GIVEN TEXT =>
◆ ◆ ◆

CROSS REFERENCE TO RELATED APPLICATION
This Patent Application relates to co-pending applications Ser. No. 11/446/776, entitled TOY CONSTRUCTION SYSTEM HAVING A ROTATABLE CONNECTOR JOINT, filed the same date hereof, and Ser. No. 11/446/777, entitled TOY CONSTRUCTION SYSTEM HAVING A COMPOUND CONNECTOR, filed the same date hereof, both by the same inventor hereof.
FIELD OF THE INVENTION
The present invention generally relates to the field of toy building systems and more particularly to an improved system including a joint fixable at a wide variety of angles, thereby enabling the construction of a wide assortment of children's toys and projects.
BACKGROUND OF THE INVENTION
A variety of toy construction systems are available in the market today and described in numerous issued U.S. Patents. Such construction systems commonly have male and female interlocking joints for connecting the various elements together. Although a group of such construction elements can generally be interconnected in a variety of ways, such systems generally have a limitation of the connectors not readily locking in certain orientations, or becoming worn over time, thereby becoming incapable of holding a position at a desired angle.
Exemplary prior art includes U.S. Pat. No. 409,744, entitled TOY BUILDING BLOCKS, which issued Aug. 27, 1889, to A. F. C. Garben. The invention disclosed in this patent relates to building blocks designed for the amusement and instruction of children. The invention includes sphere-headed coupling blocks, which provide a universal joint between pairs of recessed blocks. The result is that any two recessed blocks may be connected in line on a curve or at any angle, and may be held together with sufficient rigidity to make any desired toy structure. A large problem with this invention is that over time the sphere-headed couplings become worn and the objects created will not hold their shape.
Another relevant prior art toy construction system is disclosed in U.S. Pat. Nos. 1,915,835 and 1,916,634, both entitled TOY CONSTRUCTION BLOCK, both of which issued to C. H. PAJEAU on Jun. 27, 1933 and Jul. 4, 1933, respectively. These patents disclose the original “Tinker Toy” building block system, which includes an assortment of relatively inter-fitting elements of varying types that are adapted to be manually assembled into structures and mechanisms of widely varying sizes and types. This invention is somewhat limited in what may be built with the elements.
Still another example of the prior art is disclosed in U.S. Pat. No. 2,622,335, entitled SECTIONAL TOY FIGURE, which issued Dec. 15, 1953 to G. H. Calverley, The disclosed invention relates to sectional toy figures having inter-engagable construction pieces including bodies, heads, limbs, feet and connecting elements. The joints include a socket in the body piece for interconnection with similarly connecting elements. A key problem with this invention is the same as discussed above. Wear on the elements will cause the pieces not to hold their shape.
Yet another prior art example is disclosed in U.S. Pat. No. 3,286,391, entitled CONSTRUCTION TOY HAVING A VARIABLE ANGLE JOINT, which issued to M. Mengeringhausen on Nov. 22, 1966. This patent discloses another joint mechanism for use with toy construction. The invention includes a relatively small spherical connecting member of elastic material having a plurality of substantially cylindrical holes. Again, a key problem with this invention is the same as discussed above. Wear on the elements will cause the pieces not to hold their shape.

◆ ◆ ◆

Records from a pointing dataset
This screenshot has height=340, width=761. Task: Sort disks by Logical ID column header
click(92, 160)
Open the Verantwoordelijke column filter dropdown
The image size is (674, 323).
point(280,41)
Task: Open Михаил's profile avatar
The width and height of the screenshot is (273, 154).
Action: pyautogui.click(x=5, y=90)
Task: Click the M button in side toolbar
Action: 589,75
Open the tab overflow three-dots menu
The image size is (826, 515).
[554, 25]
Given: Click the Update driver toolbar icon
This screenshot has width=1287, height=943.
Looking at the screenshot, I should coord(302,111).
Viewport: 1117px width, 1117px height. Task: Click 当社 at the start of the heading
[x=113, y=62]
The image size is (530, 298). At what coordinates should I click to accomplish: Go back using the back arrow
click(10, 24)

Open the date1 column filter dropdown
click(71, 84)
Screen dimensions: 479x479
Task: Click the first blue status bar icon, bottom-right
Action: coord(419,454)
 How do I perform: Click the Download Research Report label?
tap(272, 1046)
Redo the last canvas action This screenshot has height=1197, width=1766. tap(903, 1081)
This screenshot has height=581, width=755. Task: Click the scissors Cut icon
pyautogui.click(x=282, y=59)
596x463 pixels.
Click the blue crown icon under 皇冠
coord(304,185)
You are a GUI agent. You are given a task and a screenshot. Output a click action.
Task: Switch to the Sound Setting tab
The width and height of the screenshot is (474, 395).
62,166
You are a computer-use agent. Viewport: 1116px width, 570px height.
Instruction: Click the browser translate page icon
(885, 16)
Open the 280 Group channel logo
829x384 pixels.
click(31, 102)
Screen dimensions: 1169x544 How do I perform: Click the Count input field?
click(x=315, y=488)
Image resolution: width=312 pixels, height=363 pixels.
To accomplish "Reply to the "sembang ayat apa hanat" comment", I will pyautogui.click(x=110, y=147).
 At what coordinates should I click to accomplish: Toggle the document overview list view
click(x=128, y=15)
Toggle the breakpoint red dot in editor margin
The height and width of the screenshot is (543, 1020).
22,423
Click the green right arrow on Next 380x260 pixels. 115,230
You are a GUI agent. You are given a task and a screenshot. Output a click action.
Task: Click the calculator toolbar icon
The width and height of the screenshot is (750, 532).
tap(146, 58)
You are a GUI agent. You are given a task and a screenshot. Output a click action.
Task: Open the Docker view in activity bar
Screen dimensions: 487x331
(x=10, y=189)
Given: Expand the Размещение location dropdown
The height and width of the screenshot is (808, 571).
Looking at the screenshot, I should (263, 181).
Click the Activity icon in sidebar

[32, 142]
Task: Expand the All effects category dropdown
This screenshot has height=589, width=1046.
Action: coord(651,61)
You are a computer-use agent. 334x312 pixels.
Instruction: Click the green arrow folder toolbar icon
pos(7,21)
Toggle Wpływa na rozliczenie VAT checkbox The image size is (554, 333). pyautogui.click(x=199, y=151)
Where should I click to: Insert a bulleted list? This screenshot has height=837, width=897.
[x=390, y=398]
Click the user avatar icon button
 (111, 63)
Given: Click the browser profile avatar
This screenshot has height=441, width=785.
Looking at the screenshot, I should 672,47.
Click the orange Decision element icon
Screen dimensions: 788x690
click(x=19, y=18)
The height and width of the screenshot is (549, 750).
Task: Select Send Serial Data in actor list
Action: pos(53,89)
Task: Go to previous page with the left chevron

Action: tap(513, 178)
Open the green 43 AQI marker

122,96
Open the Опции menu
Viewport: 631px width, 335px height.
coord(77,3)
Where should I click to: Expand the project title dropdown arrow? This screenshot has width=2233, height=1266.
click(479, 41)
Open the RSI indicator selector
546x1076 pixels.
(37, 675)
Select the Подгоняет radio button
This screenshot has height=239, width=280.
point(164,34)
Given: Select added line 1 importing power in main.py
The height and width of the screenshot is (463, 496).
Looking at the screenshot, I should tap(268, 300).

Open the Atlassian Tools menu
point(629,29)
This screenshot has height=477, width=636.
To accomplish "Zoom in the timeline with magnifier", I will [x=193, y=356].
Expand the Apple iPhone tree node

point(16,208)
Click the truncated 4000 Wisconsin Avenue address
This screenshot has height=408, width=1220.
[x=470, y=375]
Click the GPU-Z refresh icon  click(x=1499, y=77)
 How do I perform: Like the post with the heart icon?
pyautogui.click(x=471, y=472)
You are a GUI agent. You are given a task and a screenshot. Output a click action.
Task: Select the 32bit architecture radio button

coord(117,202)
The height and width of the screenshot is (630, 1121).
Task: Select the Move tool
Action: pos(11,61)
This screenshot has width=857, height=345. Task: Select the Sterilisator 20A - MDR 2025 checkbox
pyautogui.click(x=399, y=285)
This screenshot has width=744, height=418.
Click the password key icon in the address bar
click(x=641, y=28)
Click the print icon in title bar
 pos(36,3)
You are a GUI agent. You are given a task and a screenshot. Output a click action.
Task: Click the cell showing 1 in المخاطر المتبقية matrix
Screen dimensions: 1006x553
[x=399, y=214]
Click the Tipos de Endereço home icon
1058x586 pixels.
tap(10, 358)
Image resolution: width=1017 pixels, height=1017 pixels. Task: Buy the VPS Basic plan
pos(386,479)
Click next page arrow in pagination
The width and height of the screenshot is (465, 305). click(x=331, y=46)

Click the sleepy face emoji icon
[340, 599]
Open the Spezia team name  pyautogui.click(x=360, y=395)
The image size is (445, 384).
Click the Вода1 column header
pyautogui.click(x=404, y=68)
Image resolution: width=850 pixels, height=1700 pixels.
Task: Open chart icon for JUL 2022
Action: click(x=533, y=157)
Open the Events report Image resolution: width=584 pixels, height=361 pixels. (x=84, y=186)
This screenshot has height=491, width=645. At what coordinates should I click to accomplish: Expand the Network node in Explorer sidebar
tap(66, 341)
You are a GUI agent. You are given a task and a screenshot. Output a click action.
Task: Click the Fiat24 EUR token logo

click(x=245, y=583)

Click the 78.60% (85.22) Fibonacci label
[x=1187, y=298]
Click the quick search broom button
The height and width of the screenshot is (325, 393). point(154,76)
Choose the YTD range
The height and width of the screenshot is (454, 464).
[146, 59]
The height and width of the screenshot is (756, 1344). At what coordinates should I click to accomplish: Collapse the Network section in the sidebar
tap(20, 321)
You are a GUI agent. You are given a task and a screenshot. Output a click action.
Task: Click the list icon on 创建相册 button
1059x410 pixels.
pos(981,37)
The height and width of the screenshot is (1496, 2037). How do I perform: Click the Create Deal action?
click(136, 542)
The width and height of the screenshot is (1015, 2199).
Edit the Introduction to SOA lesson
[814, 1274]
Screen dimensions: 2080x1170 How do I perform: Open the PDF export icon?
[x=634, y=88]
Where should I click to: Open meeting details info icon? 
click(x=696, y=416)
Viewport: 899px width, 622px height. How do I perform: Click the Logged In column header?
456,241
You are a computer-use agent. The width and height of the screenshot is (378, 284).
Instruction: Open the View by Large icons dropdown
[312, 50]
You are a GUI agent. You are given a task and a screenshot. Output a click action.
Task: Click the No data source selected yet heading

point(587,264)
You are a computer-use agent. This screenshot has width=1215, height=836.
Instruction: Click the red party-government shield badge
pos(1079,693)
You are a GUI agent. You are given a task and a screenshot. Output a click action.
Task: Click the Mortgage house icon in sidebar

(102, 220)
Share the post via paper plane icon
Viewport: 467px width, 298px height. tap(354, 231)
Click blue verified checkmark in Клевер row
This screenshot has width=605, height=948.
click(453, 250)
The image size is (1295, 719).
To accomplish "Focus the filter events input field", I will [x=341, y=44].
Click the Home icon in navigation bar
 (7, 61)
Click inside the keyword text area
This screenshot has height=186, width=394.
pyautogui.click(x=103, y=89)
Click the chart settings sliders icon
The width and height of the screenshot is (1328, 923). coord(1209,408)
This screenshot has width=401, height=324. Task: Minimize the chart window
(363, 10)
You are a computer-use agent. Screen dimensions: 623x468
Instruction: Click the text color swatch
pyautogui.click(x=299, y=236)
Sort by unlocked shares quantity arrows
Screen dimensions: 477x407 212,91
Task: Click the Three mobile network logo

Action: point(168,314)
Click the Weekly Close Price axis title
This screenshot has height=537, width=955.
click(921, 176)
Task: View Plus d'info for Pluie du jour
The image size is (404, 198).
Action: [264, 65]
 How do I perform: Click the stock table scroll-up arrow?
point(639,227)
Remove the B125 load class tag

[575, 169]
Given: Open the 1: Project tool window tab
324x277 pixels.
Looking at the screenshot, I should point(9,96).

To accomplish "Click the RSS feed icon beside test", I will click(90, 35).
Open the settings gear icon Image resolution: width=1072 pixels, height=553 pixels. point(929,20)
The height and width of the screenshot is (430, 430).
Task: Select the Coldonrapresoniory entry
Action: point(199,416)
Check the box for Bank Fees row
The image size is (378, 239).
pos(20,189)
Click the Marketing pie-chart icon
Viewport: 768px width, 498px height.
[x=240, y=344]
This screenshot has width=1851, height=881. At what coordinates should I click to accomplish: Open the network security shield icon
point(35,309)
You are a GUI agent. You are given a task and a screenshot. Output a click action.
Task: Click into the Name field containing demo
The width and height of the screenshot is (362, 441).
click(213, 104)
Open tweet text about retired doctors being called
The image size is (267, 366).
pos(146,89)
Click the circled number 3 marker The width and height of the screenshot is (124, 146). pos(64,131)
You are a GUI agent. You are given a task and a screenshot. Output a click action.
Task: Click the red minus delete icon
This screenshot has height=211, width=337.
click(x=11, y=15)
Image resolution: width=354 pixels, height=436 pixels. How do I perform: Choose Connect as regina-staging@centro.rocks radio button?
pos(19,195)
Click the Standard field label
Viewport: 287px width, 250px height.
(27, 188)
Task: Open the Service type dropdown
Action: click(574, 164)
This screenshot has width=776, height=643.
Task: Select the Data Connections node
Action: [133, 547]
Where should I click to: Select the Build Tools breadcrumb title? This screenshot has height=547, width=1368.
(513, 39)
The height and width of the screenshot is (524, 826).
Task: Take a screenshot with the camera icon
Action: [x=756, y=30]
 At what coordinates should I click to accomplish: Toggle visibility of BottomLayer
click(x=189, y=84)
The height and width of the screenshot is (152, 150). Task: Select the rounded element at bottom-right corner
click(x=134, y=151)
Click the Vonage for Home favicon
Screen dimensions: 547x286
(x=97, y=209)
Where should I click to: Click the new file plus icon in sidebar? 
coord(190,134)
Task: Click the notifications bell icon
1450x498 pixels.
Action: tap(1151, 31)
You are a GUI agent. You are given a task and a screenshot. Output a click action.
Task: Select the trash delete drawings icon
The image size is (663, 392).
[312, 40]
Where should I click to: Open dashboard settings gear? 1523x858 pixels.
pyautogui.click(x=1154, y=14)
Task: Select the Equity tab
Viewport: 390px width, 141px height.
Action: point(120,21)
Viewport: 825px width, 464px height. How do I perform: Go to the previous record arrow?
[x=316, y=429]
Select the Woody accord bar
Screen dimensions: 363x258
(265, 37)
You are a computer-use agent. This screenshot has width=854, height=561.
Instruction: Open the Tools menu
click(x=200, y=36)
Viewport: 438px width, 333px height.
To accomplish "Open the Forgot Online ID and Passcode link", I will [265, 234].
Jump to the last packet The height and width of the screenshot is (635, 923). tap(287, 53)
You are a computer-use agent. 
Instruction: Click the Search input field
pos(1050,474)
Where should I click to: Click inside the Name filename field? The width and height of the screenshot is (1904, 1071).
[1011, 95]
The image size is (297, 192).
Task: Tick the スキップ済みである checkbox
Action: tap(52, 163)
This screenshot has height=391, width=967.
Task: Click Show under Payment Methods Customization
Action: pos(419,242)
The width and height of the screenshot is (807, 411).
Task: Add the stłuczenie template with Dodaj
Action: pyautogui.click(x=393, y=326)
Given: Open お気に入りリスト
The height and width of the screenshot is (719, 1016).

◆ ◆ ◆

COMPLETE THE FOLLOWING =>
**A)** In two sentences, summarize the toy construction patent text.
**B)** Repeat the toy construction patent text word for word, starting at "Exemplary prior art" and ending at "not hold their shape.".

SOLUTION SET =>
**A)** The toy construction patent text concerns an improved toy building system with a joint that can be fixed at a wide variety of angles, enabling a wide assortment of children's toys and projects. It reviews earlier systems, including sphere-headed coupling blocks, the original "Tinker Toy" blocks, sectional toy figures and a variable angle joint, whose connectors may not lock in certain orientations or may wear over time and stop holding a desired position.

**B)**
Exemplary prior art includes U.S. Pat. No. 409,744, entitled TOY BUILDING BLOCKS, which issued Aug. 27, 1889, to A. F. C. Garben. The invention disclosed in this patent relates to building blocks designed for the amusement and instruction of children. The invention includes sphere-headed coupling blocks, which provide a universal joint between pairs of recessed blocks. The result is that any two recessed blocks may be connected in line on a curve or at any angle, and may be held together with sufficient rigidity to make any desired toy structure. A large problem with this invention is that over time the sphere-headed couplings become worn and the objects created will not hold their shape.